[Quoted text start]
The tellurium sensitizer for use in the present invention is a compound of forming silver telluride presumed to become a sensitization nucleus, on the surface or in the inside of a silver halide grain. The rate of formation of silver telluride in a silver halide emulsion can be examined according to the method described in JP-A-5-313284. Examples of the tellurium sensitizer include diacyltellurides, bis(oxycarbonyl) tellurides, bis-(carbamoyl)tellurides, bis(oxycarbonyl)ditellurides, bis(carbamoyl)ditellurides, compounds having a P═Te bond, tellurocarboxylates, Te-organyltellurocarboxylic acid esters, di(poly)tellurides, tellurides, telluroles, telluroacetals, tellurosulfonates, compounds having a P--Te bond, Te-containing heterocyclic compounds, tellurocarbonyl compounds, inorganic tellurium compounds and colloidal tellurium. Specific examples of the tellurium sensitizer which can be used include the compounds described in U.S. Pat. Nos. 1,623,499, 3,320,069 and 3,772,031, British Patents 235,211, 1,121,496, 1,295,462 and 1,396,696, Canadian Patent 800,958, JP-A-4-204640, JP-A-3-53693, JP-A-3-131598, JP-A-4-129787, J. Chem. Soc. Chem. Commun., 635 (1980), ibid., 1102 (1979), ibid., 645 (1979), J. Chem. Soc. Perkin. Trans. 1, 2191 (1980), S. Patai (compiler), The Chemistry of Organic Selenium and Tellurium Compounds, Vol. 1 (1986), and ibid., Vol. 2 (1987). In particular, the compounds represented by formulae (II), (III) and (IV) of JP-A-5-313284 are preferred.
The used amount of the selenium or tellurium sensitizer for use in the present invention varies depending on silver halide grain used, chemical ripening conditions and the like, however, it is usually from 1×10-8 to 1×10-2 mol, preferably on the order of from 1×10-7 to 1×10-3 mol, per mol of silver halide. The conditions for chemical sensitization in the present invention are not particularly limited, however, the pH is from 5 to 8, the pAg is from 6 to 11, preferably from 7 to 10, and the temperature is from 40 to 95°C C., preferably from 45 to 85°C C.
The silver halide emulsion of the present invention may also be sensitized using a combination of chalcogen sensitization with gold sensitization or reduction sensitization. When the chalcogen sensitization is used in combination with gold sensitization, for example, a combinations of sulfur sensitization and gold sensitization, a combination of selenium sensitization and gold sensitization, a combination of sulfur sensitization, selenium sensitization and gold sensitization, a combination of sulfur sensitization, tellurium sensitization and gold sensitization, and a combination of sulfur sensitization, selenium sensitization, tellurium sensitization and gold sensitization are preferred.
Gold Sensitization
In the case of applying gold sensitization, the gold sensitizer used may have a gold oxidation number of either +1 valence or +3 valence. Gold compounds commonly used as the gold sensitizer may also be used. Representative examples thereof include chloroauric acid, potassium chloroaurate, auric trichloride, potassium auric thiocyanate, potassium iodoaurate, tetracyanoauric acid, ammonium aurothiocyanate and pyridyltrichlorogold.
[Quoted text end]
[Supplied material start]
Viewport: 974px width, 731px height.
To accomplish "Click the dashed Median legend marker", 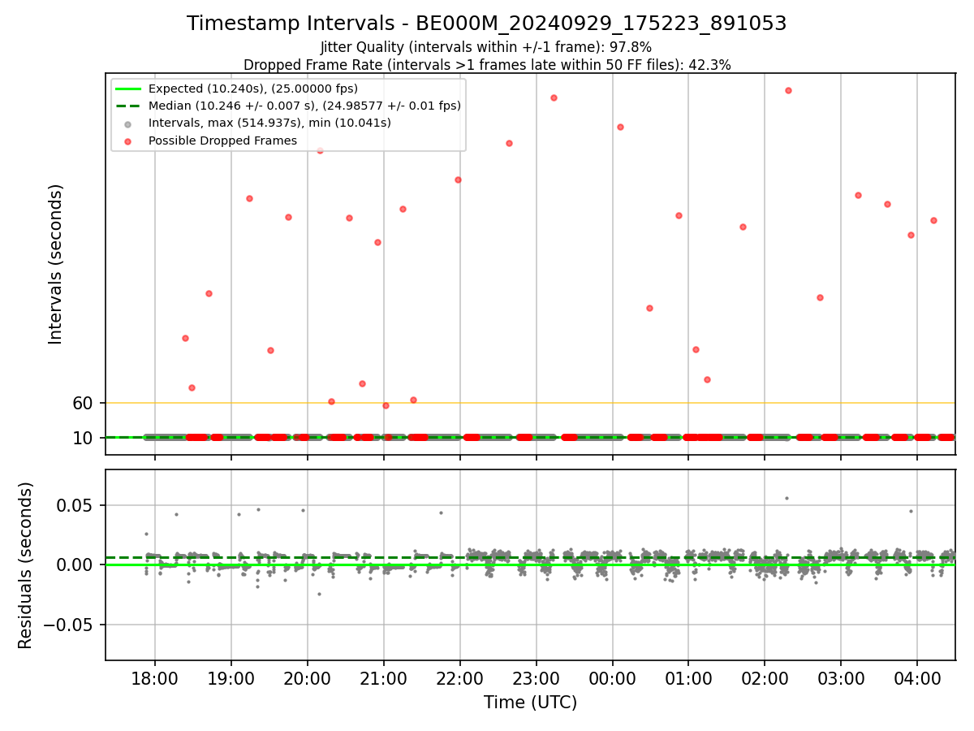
[Supplied material end]
[Supplied material start]
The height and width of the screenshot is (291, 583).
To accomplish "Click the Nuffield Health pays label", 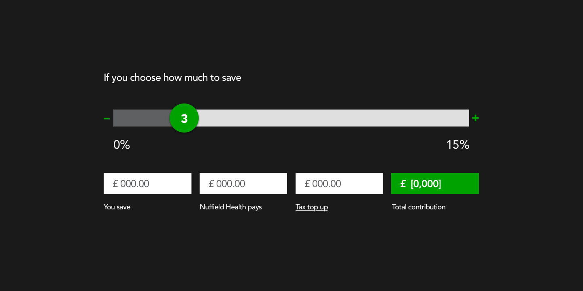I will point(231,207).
[Supplied material end]
▶ **Request A**: From the text on emulsion sensitization, list every compound it gives as a representative example of a gold sensitizer.
▶ **Request B**:
Answer these questions from the text on emulsion sensitization, marking each answer like its question:
(i) Which document describes the method for examining the rate at which silver telluride forms in a silver halide emulsion?
(ii) What is the preferred pAg range for chemical sensitization?
(iii) What gold oxidation numbers may the gold sensitizer have?
▶ **Request C**: Carry on the text on emulsion sensitization from the point where it stops.

▶ **Task answer A**: chloroauric acid, potassium chloroaurate, auric trichloride, potassium auric thiocyanate, potassium iodoaurate, tetracyanoauric acid, ammonium aurothiocyanate, pyridyltrichlorogold

▶ **Task answer B**:
(i) JP-A-5-313284
(ii) From 7 to 10
(iii) Either +1 valence or +3 valence

▶ **Task answer C**:
The amount of the gold sensitizer added varies depending on various conditions, however, as a standard, it is from 1×10-7 to 1×10-3 mol, preferably from 1×10-5 to 1×10-4 mol, per mol of silver halide.
Reduction Sensitization
The silver halide emulsion of the present invention may be sensitized using reduction sensitization. Specific examples of the reduction sensitizer which can be used include ascorbic acid, thiourea dioxide, stannous salt, aminoiminomethanesulfinic acid, hydrazine derivatives, borane compounds, silane compounds and polyamine compounds. The reduction sensitization may also be performed by ripening the emulsion while maintaining the pH at 7 or more and the pAg at 8.3 or less. Furthermore, the reduction sensitization may be performed by introducing the single addition moiety of silver ion during the grain formation.
To the silver halide emulsion of the present invention, a thiosulfonic acid compound may be added by the method described in European Patent 293,917.
In the silver halide emulsion of the present invention, a cadmium salt, a sulfite, a lead salt or a thallium salt may be allowed to be present together during the formation or physical ripening of silver halide grains.
In the light-sensitive material of the present invention, a sole kind of silver halide emulsion may be used or two or more kinds of silver halide emulsions (for example, different in the average grain size, different in the halogen composition, different in the crystal habit or different in the conditions of chemical sensitization) may be used in combination.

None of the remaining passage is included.